In 'The Road Not Taken' the traveller, the composer, also has to take a risk. They have to choose which road, which path in life to take. In both poems the future is uncertain, what lies on the other side of the door or at the end of the paths is a mystery, yet each poem delivers a sense that no matter what is there, even if it is negative, the effects that it will have on you will still be positive and have their own rewards. In the cartoon Being Done To by Leunig, the child can only see negative possibilities in his future. His list is a litany of experiences where he is taken advantage of, neglected or abused, which indicates his feelings of powerlessness. There is an unspoken question raised as to whether we should submit to fate or take charge of our own destinies.
The cartoon suggests that by being passive and not taking action we run a greater risk. It suggests that the consequences of not taking action or charge are negative, and that we would be at the mercy of the people who do take action. This cartoon challenges our assumptions about growing up and changing. In the first box of the cartoon a typical question asked, that is usually asked to a child by a father or parent. The responder expects a typical child's answer to be something simple like a policeman, fireman or lawyer etc. Instead, the responder is shocked to hear the young boy rattle off a long list of sensationalised things that could happen to you.
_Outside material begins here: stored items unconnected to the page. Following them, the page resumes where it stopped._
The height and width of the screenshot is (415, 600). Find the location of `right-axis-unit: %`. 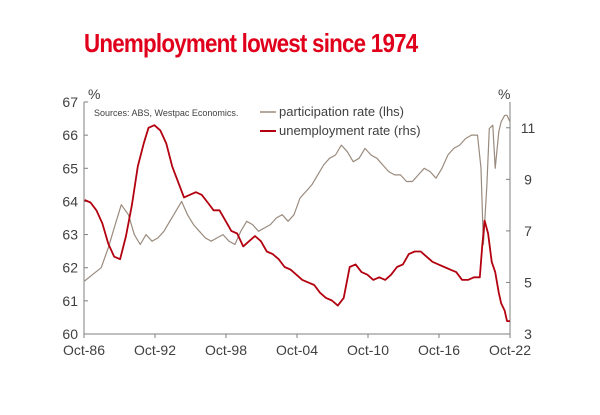

right-axis-unit: % is located at coordinates (504, 94).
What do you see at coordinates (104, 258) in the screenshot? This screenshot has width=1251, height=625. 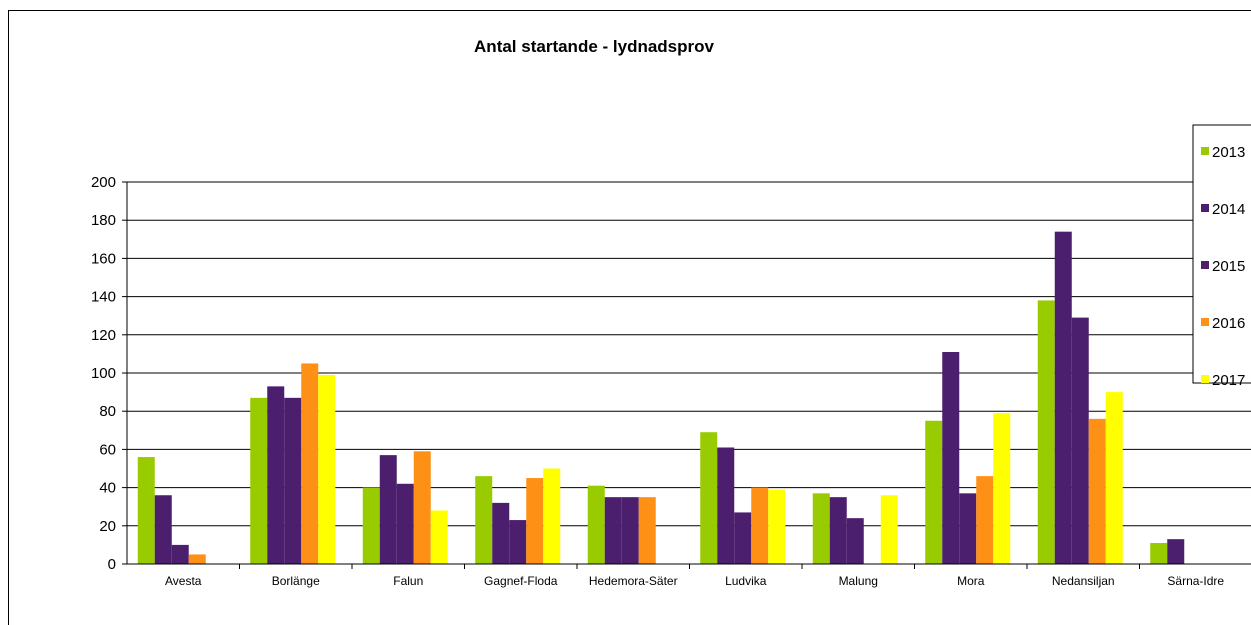 I see `y-tick-label: 160` at bounding box center [104, 258].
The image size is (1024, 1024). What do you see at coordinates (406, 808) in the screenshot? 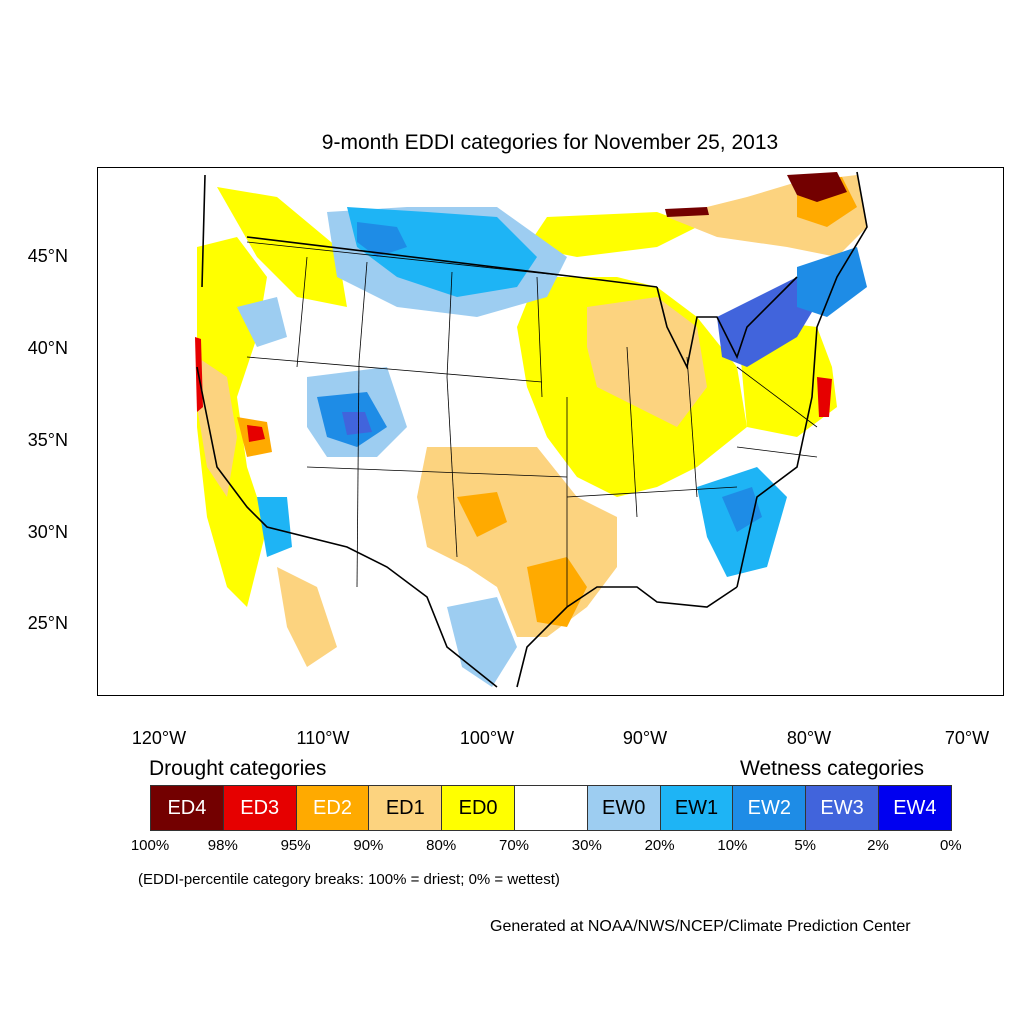
I see `legend-box-ed1: ED1` at bounding box center [406, 808].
This technique used by the composer is used to shock the responder but also adds humour to the cartoon, because these sophisticated and sensationalised words are coming from a child mouth. It shows the responder they have to empower themselves to take action and not let all these things happen to them. Another technique used by Leunig in this cartoon is body language. In the second box the son puts his finger up like he has something important to say, like he's about to deliver a speech and make some points.
The father has a look of wonder and interest on his face. As the boxes go on the child continues with the finger up and even uses his hand to start listing things off. While the son's body language stays the same, if not getting more exuberant and passionate, the father starts to slump, his eyes close and he looks exhausted and tired. The use of body language on the characters helps to emphasise to the responder the passing of time. In the last box the child even looks bigger, which possibly indicates they are older.
This portrays to the reader that the list of things that could happen in life is extremely long and extensive. It asks the question of the reader, so they want to just go through this list or do they want to take action and grasp the opportunity to control their destiny. In conclusion to this letter I would like to reinforce to the Bord of Education how important the Area of Study Change has been to me, and if given the opportunity, to the students who follow. It gives them a much greater insight into their lives, and realising that change needs to be embraced and action needs to take place to bring about change in their lives. Without the opportunity to study these resources I feel that the students will no longer realise why change is so important and can't be resisted or pushed away... like they are planning to do with the area of study. Yours sincerely, Miss A. Nonymous MY PLACE - Sally Morgan THE DOOR - Miroslav Holub THE ROAD NOT TAKEN - Robert Frost BEING DONE TO - Leunig.